Vulkan is a low-level, cross-platform API for graphics and compute. It gives developers more control over the GPU and can achieve better performance in complex 3D applications. This tutorial provides a basic guide to setting up Vulkan in a C++ project.

Prerequisites​

  1. C++ Compiler: Ensure you have a modern C++ compiler installed (C++11 or higher).
  2. Vulkan SDK: Download and install the Vulkan SDK from LunarG's Vulkan SDK website.

Setting Up the Development Environment​

After installing the Vulkan SDK, set the VULKAN_SDK environment variable:

  • Linux: Add to .bashrc or .zshrc:

    export VULKAN_SDK=/path/to/vulkan-sdk
    export PATH=$PATH:$VULKAN_SDK/bin
    export LD_LIBRARY_PATH=$LD_LIBRARY_PATH:$VULKAN_SDK/lib

  • Windows: The installer should set the VULKAN_SDK environment variable automatically.

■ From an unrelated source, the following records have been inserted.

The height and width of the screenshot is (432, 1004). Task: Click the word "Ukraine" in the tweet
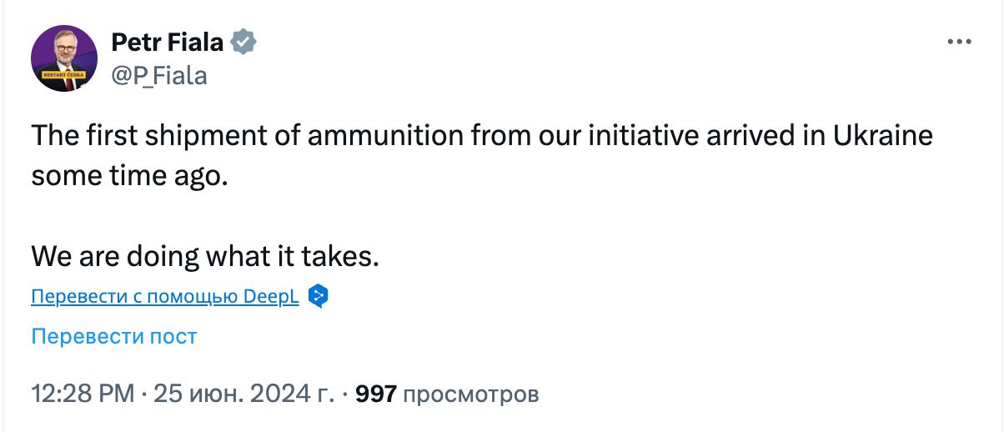pos(882,136)
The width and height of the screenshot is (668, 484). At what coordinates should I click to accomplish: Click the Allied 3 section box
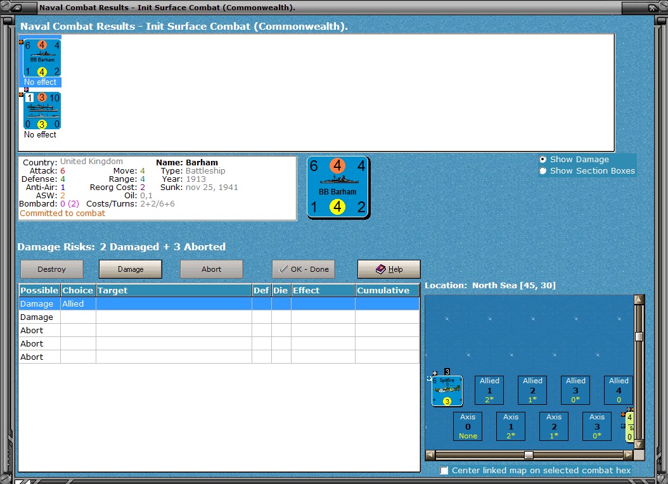(x=575, y=390)
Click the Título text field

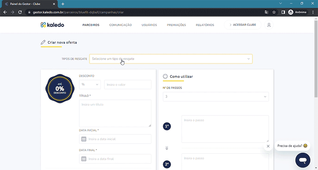pos(115,113)
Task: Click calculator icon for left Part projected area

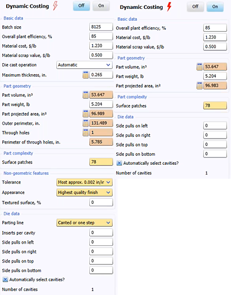Action: [x=86, y=113]

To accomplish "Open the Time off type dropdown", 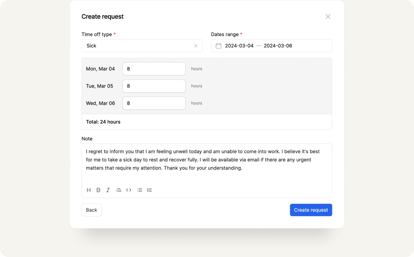I will coord(137,46).
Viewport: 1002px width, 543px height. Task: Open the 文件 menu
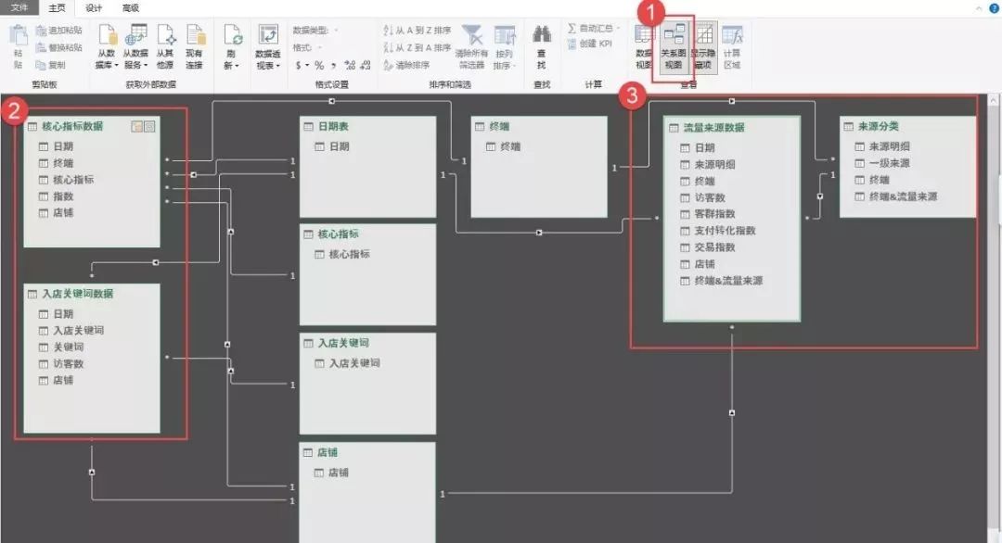pyautogui.click(x=19, y=8)
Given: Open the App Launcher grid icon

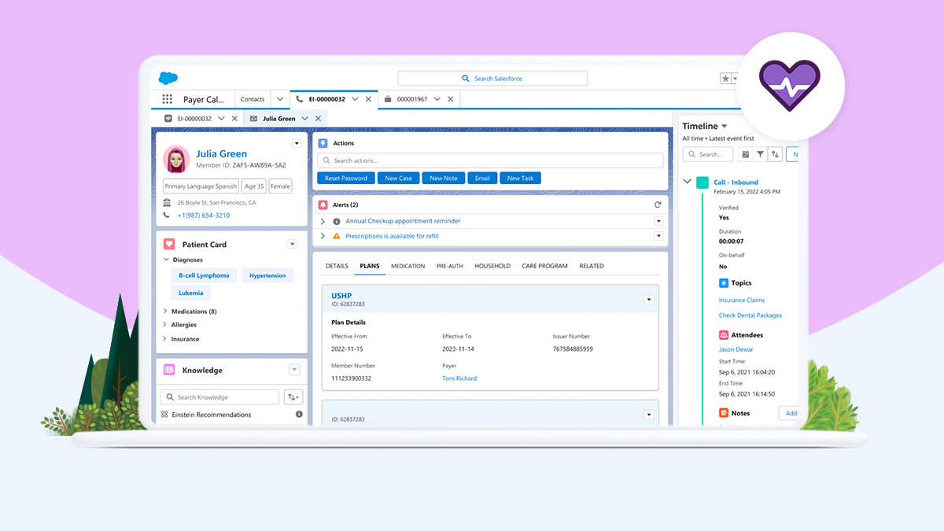Looking at the screenshot, I should coord(167,98).
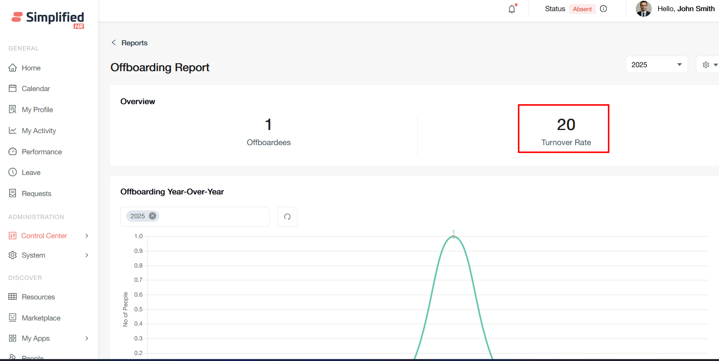The width and height of the screenshot is (719, 361).
Task: Click the Calendar icon in sidebar
Action: click(13, 88)
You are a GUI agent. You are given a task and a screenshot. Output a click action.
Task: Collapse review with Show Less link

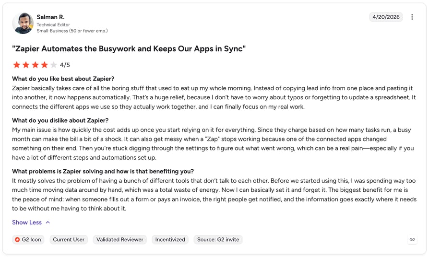point(27,222)

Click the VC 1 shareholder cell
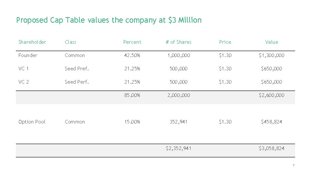[24, 69]
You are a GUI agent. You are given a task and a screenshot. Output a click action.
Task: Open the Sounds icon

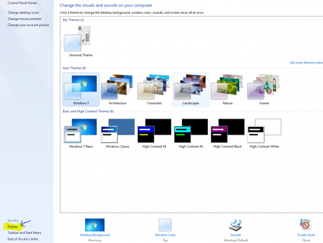[x=235, y=225]
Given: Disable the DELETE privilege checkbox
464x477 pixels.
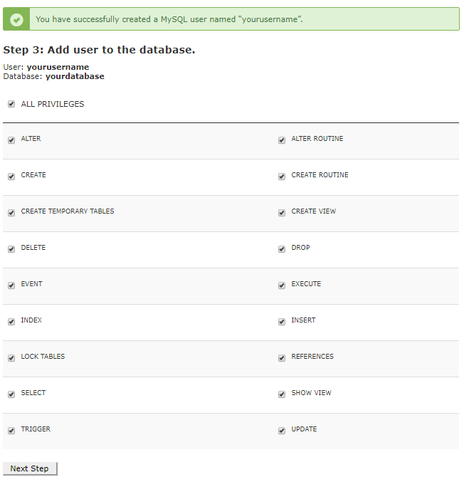Looking at the screenshot, I should click(11, 249).
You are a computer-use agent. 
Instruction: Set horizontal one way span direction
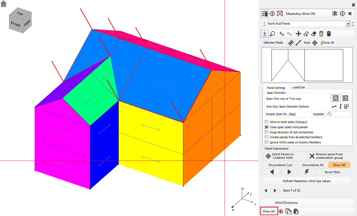click(334, 107)
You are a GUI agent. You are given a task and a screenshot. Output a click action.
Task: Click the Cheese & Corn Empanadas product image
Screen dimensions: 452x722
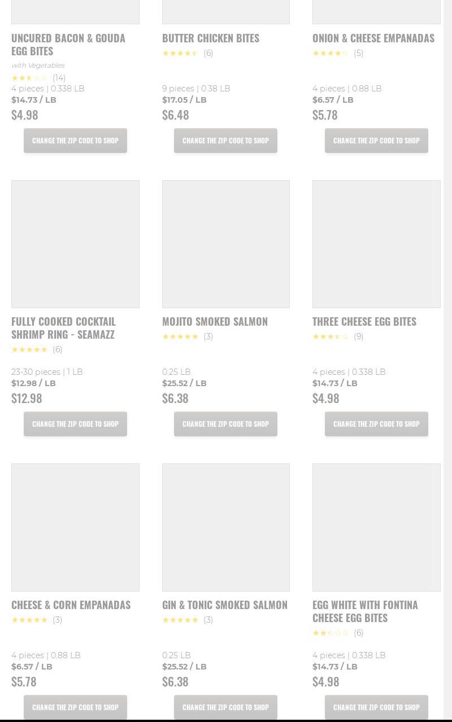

Verify the installation by running:

vulkaninfo

1. Creating a New C++ Project​

Create a directory for your project and initialize it:

mkdir VulkanApp
cd VulkanApp

Create a main.cpp File​

Create a main.cpp file in your project directory:

#include <vulkan/vulkan.h>
#include <iostream>

int main() {
    VkInstance instance;
    VkApplicationInfo appInfo{};
    appInfo.sType = VK_STRUCTURE_TYPE_APPLICATION_INFO;
    appInfo.pApplicationName = "Vulkan App";
    appInfo.applicationVersion = VK_MAKE_VERSION(1, 0, 0);
    appInfo.pEngineName = "No Engine";
    appInfo.engineVersion = VK_MAKE_VERSION(1, 0, 0);
    appInfo.apiVersion = VK_API_VERSION_1_0;

    VkInstanceCreateInfo createInfo{};
    createInfo.sType = VK_STRUCTURE_TYPE_INSTANCE_CREATE_INFO;
    createInfo.pApplicationInfo = &appInfo;

    if (vkCreateInstance(&createInfo, nullptr, &instance) != VK_SUCCESS) {
        std::cerr << "Failed to create Vulkan instance!" << std::endl;
        return -1;
    }

    std::cout << "Vulkan instance created successfully." << std::endl;

    vkDestroyInstance(instance, nullptr);
    return 0;
}

This code sets up a basic Vulkan instance and checks for any initialization errors.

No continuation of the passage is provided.